• DATA TO USE:
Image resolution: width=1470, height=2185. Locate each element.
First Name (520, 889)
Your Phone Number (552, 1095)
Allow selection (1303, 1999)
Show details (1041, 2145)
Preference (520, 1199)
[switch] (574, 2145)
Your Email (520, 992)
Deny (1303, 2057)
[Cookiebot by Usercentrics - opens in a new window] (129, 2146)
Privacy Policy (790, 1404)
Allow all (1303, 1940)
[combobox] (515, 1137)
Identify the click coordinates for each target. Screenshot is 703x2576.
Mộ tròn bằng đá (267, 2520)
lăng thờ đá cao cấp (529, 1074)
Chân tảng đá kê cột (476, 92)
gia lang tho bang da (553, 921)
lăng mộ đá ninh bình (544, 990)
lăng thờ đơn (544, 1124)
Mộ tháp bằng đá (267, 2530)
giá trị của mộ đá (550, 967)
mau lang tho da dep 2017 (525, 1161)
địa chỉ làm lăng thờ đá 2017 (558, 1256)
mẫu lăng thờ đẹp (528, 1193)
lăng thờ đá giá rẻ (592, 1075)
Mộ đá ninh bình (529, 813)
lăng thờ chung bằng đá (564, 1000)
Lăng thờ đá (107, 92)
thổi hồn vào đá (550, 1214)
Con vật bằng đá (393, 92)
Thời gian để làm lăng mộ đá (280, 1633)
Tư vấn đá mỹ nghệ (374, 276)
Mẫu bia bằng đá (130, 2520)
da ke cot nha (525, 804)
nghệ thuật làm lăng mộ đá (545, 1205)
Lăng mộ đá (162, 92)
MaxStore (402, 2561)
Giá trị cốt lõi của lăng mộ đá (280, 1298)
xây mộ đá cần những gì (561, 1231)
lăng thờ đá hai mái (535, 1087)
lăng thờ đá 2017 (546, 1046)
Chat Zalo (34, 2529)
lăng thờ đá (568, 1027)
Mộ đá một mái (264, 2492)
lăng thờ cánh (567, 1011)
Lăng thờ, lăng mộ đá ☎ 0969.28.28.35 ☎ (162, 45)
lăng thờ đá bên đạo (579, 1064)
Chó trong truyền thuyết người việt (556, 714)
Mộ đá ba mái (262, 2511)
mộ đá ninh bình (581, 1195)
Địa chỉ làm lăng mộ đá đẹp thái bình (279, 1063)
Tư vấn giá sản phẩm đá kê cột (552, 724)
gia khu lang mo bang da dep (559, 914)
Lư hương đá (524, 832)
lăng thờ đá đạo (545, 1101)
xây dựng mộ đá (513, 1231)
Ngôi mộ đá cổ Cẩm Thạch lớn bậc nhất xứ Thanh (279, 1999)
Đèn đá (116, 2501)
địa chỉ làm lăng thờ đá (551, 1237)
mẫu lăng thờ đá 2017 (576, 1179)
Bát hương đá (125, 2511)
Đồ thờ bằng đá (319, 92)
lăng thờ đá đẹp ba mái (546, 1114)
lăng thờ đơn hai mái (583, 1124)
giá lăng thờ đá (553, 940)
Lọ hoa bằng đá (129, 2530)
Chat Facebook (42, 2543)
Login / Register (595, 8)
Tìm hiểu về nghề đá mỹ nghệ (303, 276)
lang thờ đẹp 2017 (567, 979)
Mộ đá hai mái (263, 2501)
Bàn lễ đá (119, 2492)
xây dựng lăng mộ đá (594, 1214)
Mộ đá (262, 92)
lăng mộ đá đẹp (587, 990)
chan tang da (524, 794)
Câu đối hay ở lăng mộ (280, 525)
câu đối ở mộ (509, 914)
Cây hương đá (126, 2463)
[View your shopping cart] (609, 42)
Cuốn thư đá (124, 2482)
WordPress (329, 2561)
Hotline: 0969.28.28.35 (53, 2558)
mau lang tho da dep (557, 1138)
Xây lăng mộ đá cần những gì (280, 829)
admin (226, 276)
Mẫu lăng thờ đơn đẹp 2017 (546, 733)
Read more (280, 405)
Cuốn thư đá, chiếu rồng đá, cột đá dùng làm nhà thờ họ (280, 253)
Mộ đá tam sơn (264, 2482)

• WHAT YOU NEED TO DO: Every entry is to be printed exactly as given.

• WRITTEN RESPONSE:
Image resolution: width=1470, height=2185. Locate each element.
First Name (520, 889)
Your Phone Number (552, 1095)
Allow selection (1303, 1999)
Show details (1041, 2145)
Preference (520, 1199)
[switch] (574, 2145)
Your Email (520, 992)
Deny (1303, 2057)
[Cookiebot by Usercentrics - opens in a new window] (129, 2146)
Privacy Policy (790, 1404)
Allow all (1303, 1940)
[combobox] (515, 1137)
Identify the click coordinates for each target. Screenshot is 703x2576.
Mộ tròn bằng đá (267, 2520)
lăng thờ đá cao cấp (529, 1074)
Chân tảng đá kê cột (476, 92)
gia lang tho bang da (553, 921)
lăng mộ đá ninh bình (544, 990)
lăng thờ đơn (544, 1124)
Mộ tháp bằng đá (267, 2530)
giá trị của mộ đá (550, 967)
mau lang tho da dep 2017 (525, 1161)
địa chỉ làm lăng thờ đá 2017 (558, 1256)
mẫu lăng thờ đẹp (528, 1193)
lăng thờ đá giá rẻ (592, 1075)
Mộ đá ninh bình (529, 813)
lăng thờ chung bằng đá (564, 1000)
Lăng thờ đá (107, 92)
thổi hồn vào đá (550, 1214)
Con vật bằng đá (393, 92)
Thời gian để làm lăng mộ đá (280, 1633)
Tư vấn đá mỹ nghệ (374, 276)
Mẫu bia bằng đá (130, 2520)
da ke cot nha (525, 804)
nghệ thuật làm lăng mộ đá (545, 1205)
Lăng mộ đá (162, 92)
MaxStore (402, 2561)
Giá trị cốt lõi của lăng mộ đá (280, 1298)
xây mộ đá cần những gì (561, 1231)
lăng thờ đá hai mái (535, 1087)
lăng thờ đá 2017 (546, 1046)
Chat Zalo (34, 2529)
lăng thờ đá (568, 1027)
Mộ đá một mái (264, 2492)
lăng thờ cánh (567, 1011)
Lăng thờ, lăng mộ đá ☎ 0969.28.28.35 ☎ (162, 45)
lăng thờ đá bên đạo (579, 1064)
Chó trong truyền thuyết người việt (556, 714)
Mộ đá ba mái (262, 2511)
mộ đá ninh bình (581, 1195)
Địa chỉ làm lăng mộ đá đẹp thái bình (279, 1063)
Tư vấn giá sản phẩm đá kê cột (552, 724)
gia khu lang mo bang da dep (559, 914)
Lư hương đá (524, 832)
lăng thờ đá đạo (545, 1101)
xây dựng mộ đá (513, 1231)
Ngôi mộ đá cổ Cẩm Thạch lớn bậc nhất xứ Thanh (279, 1999)
Đèn đá (116, 2501)
địa chỉ làm lăng thờ đá (551, 1237)
mẫu lăng thờ đá 2017 (576, 1179)
Bát hương đá (125, 2511)
Đồ thờ bằng đá (319, 92)
lăng thờ đá đẹp ba mái (546, 1114)
lăng thờ đơn hai mái (583, 1124)
giá lăng thờ đá (553, 940)
Lọ hoa bằng đá (129, 2530)
Chat Facebook (42, 2543)
Login / Register (595, 8)
Tìm hiểu về nghề đá mỹ nghệ (303, 276)
lang thờ đẹp 2017 (567, 979)
Mộ đá hai mái (263, 2501)
Bàn lễ đá (119, 2492)
xây dựng lăng mộ đá (594, 1214)
Mộ đá (262, 92)
lăng mộ đá đẹp (587, 990)
chan tang da (524, 794)
Câu đối hay ở lăng mộ (280, 525)
câu đối ở mộ (509, 914)
Cây hương đá (126, 2463)
[View your shopping cart] (609, 42)
Cuốn thư đá (124, 2482)
WordPress (329, 2561)
Hotline: 0969.28.28.35 (53, 2558)
mau lang tho da dep (557, 1138)
Xây lăng mộ đá cần những gì (280, 829)
admin (226, 276)
Mẫu lăng thờ đơn đẹp 2017 (546, 733)
Read more (280, 405)
Cuốn thư đá, chiếu rồng đá, cột đá dùng làm nhà thờ họ (280, 253)
Mộ đá tam sơn (264, 2482)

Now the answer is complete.